International Construction Law Review
CONCURRENT CAUSATION IN CONSTRUCTION CLAIMS
DR FRANCO MASTRANDREA
LLB (Hons), MSc, PhD, FRICS, FCI Arb, Barrister
Introduction
My objective in this article is to identify and describe a number of considerations relevant to the attribution of responsibility for adverse concurrent influences upon a construction project, and particularly how such attribution might be arrived at as part of the evaluation of construction claims.

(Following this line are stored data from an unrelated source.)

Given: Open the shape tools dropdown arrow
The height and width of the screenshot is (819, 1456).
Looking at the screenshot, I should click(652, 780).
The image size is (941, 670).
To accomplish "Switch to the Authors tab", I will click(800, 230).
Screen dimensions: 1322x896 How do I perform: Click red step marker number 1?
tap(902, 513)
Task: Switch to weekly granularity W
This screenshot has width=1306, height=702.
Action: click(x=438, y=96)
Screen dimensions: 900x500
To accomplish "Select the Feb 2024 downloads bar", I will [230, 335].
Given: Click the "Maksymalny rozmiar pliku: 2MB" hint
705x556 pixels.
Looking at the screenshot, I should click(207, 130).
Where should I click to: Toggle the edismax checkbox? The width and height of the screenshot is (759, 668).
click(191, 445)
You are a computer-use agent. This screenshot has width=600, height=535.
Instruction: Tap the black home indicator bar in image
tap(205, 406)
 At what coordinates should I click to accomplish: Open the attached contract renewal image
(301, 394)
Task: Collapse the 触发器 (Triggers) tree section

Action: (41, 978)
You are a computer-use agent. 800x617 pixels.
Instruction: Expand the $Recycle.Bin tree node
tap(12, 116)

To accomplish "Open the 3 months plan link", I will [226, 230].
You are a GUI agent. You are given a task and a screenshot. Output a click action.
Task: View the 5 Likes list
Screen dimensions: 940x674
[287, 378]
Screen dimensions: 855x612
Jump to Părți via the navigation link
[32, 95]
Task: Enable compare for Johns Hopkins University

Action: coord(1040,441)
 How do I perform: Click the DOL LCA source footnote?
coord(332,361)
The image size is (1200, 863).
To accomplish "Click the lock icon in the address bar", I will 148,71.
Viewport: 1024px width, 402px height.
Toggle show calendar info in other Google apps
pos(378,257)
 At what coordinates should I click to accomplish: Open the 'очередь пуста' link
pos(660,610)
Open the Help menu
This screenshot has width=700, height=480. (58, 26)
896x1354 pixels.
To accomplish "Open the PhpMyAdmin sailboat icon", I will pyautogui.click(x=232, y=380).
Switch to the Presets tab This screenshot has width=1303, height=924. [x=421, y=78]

Many of the illustrations used herein are drawn from progress-related construction claims. It is often important to consider in relation to such claims whether the analysis is made for the purposes of an extension of time claim (and thereby primarily to avoid damages for delay) or for prolongation loss and/or damage. The investigation may seek to identify what the true cause of delay to progress was; thus an extension of time might have been granted on the basis of some “neutral event”, such as adverse weather, but that ground is disputed (even if the duration of the extension might not be) and the claim is really about whether the true cause was adverse weather or some other reason for which one of the parties is liable. Such issues may arise at subcontract level just as much as at main contract level.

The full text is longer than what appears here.